Utiliser les marchés publics pour faire progresser le diagnostic du cancer
La biopsie liquide, qui analyse l’ADN tumoral circulant dans le sang du patient, ouvre de nouvelles possibilités pour établir le profil des cancers sans dépendre uniquement des prélèvements tissulaires. Mais plusieurs obstacles freinent encore son adoption clinique à grande échelle en Europe. «Les tests diagnostiques fondés sur l’ADN tumoral circulant transforment la médecine génomique, mais plusieurs besoins restent encore insatisfaits ou seulement partiellement couverts, notamment en matière de sensibilité et de viabilité économique», explique Marc Van den Bulcke, coordinateur du projet oncNGS(s’ouvre dans une nouvelle fenêtre) et directeur du Centre du cancer de l’institut belge de santé publique Sciensano(s’ouvre dans une nouvelle fenêtre).
Définir le problème
Le projet reposait sur un groupement d’acheteurs réunissant huit hôpitaux et organismes de santé publique issus de cinq pays de l’UE: Sciensano et l’Institut Jules Bordet en Belgique, l’Institut Curie et les Hospices Civils de Lyon en France, la Charité Universitätsmedizin et la Ludwig-Maximilians-Universität München en Allemagne, Alleanza Contro il Cancro en Italie et l’Institut Català d’Oncologia en Espagne. oncNGS a adopté un modèle d’achat public avant commercialisation(s’ouvre dans une nouvelle fenêtre) (PCP), invitant les fournisseurs à développer de nouvelles solutions capables de répondre à des besoins cliniques clairement définis. Le consortium s’est d’abord accordé sur les principales exigences applicables aux tests de séquençage de nouvelle génération (NGS), notamment en matière de sensibilité, de délai d’analyse, de coût, de partage des données et de modèles de déploiement. Après avoir évalué les solutions déjà disponibles, les partenaires ont lancé une consultation ouverte du marché afin de déterminer si les fournisseurs étaient en mesure de répondre à ces besoins.
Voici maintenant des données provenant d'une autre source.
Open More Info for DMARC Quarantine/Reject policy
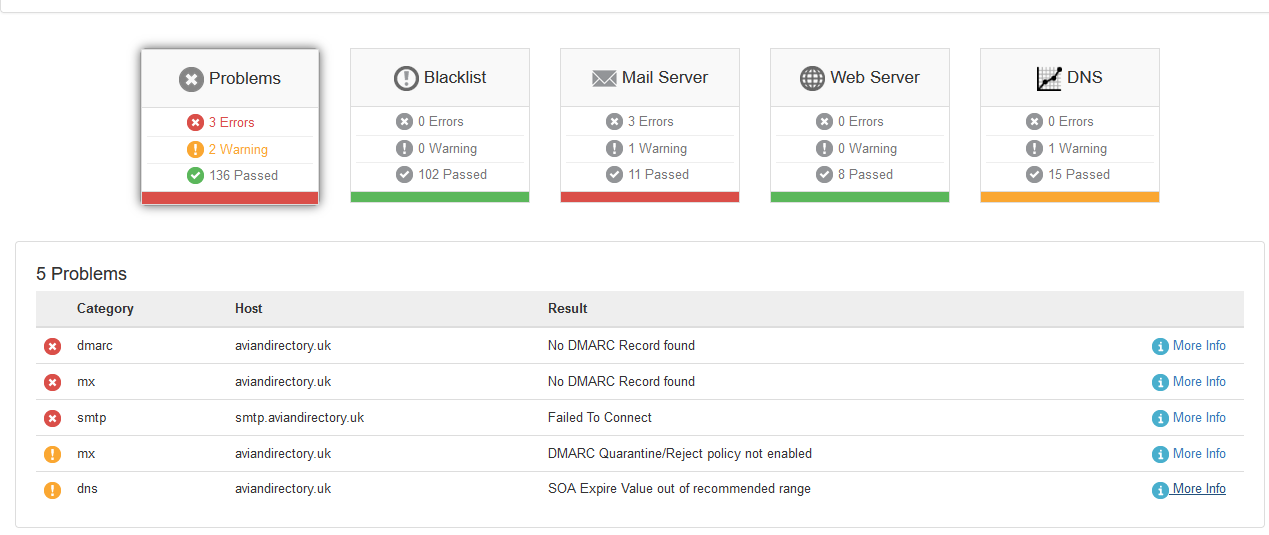1269x535 pixels. [x=1198, y=454]
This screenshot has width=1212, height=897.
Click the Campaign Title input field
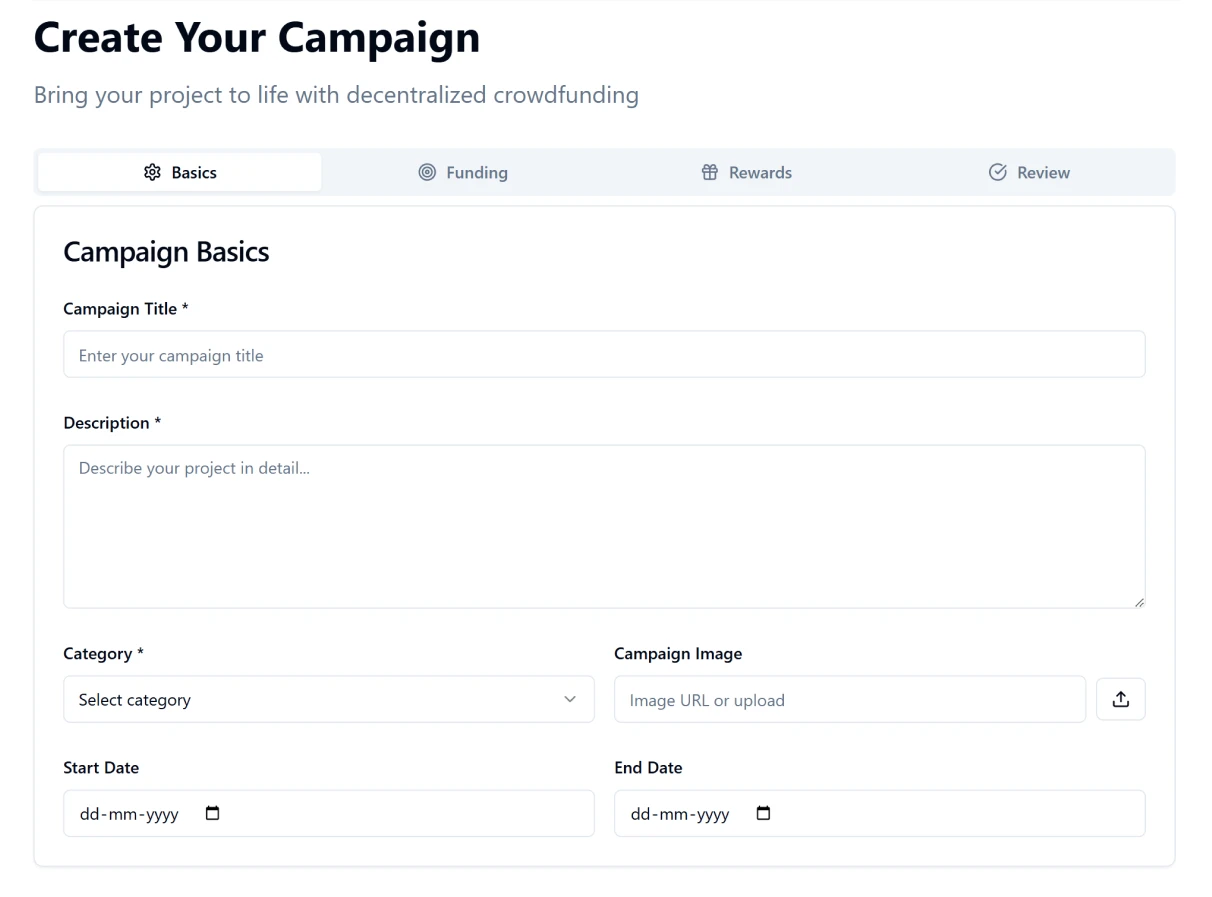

Les résultats ont ensuite servi de base à l’appel d’offres menant à la première phase de développement.
Des exigences aux essais
Lors de la phase 1, quatre fournisseurs ont travaillé sur différentes propositions de solutions. Trois d’entre eux sont ensuite passés à la phase 2, consacrée pendant 12 mois à la conception et aux essais de prototypes. Deux systèmes présélectionnés développés par Agilent Technologies Belgium(s’ouvre dans une nouvelle fenêtre) et KU Leuven(s’ouvre dans une nouvelle fenêtre) sont ensuite passés à la phase 3, centrée sur les conditions d’utilisation concrètes des systèmes de test NGS. Les prototypes ont été déployés et testés à la fois dans les installations des fournisseurs et sur sept sites pilotes, dont l’Institut Català d’Oncologia en Espagne, les Hospices Civils de Lyon en France et l’Institut Jules Bordet en Belgique. Les systèmes ont été testés sur des échantillons cliniques réels avec le personnel hospitalier et en parallèle des méthodes de séquençage déjà utilisées. L’objectif était non seulement d’évaluer les performances, mais aussi de vérifier la faisabilité technique, financière et commerciale des systèmes dans des conditions réelles. «Nous voulions développer une solution capable de s’adapter à différents contextes et de répondre concrètement aux besoins des hôpitaux», ajoute Marc Van den Bulcke.
La voie vers l’adoption
L’objectif à long terme d’oncNGS n’est pas seulement d’améliorer les tests afin d’offrir de meilleurs traitements aux patients, mais aussi d’en faciliter l’utilisation dans les hôpitaux tout en renforçant la durabilité des systèmes de santé publique. Lors de son événement final(s’ouvre dans une nouvelle fenêtre), organisé à Bruxelles en avril 2026, le projet a présenté les fondements techniques et la valeur clinique de ses travaux, avec notamment les contributions d’Agilent Technologies Belgium et de KU Leuven, dont les systèmes ont été testés dans les pilotes. Le projet a démontré que les acheteurs publics peuvent collaborer au-delà des frontières afin d’orienter le développement de meilleurs diagnostics du cancer. Les premiers résultats de la phase 3 sont également encourageants: Les tests développés par Agilent Technologies Belgium et KU Leuven fonctionnent bien et semblent détecter davantage d’altérations génétiques liées au cancer et pertinentes pour le traitement que les tests plus limités actuellement utilisés. Si ces résultats se confirment, ils pourraient offrir aux patients un accès à des options thérapeutiques plus nombreuses et plus efficaces. «Un meilleur accès à des profils tumoraux étendus peut faciliter à de meilleurs diagnostics et, lorsque des traitements existent, offrir davantage d’options aux patients», conclut Marc Van den Bulcke.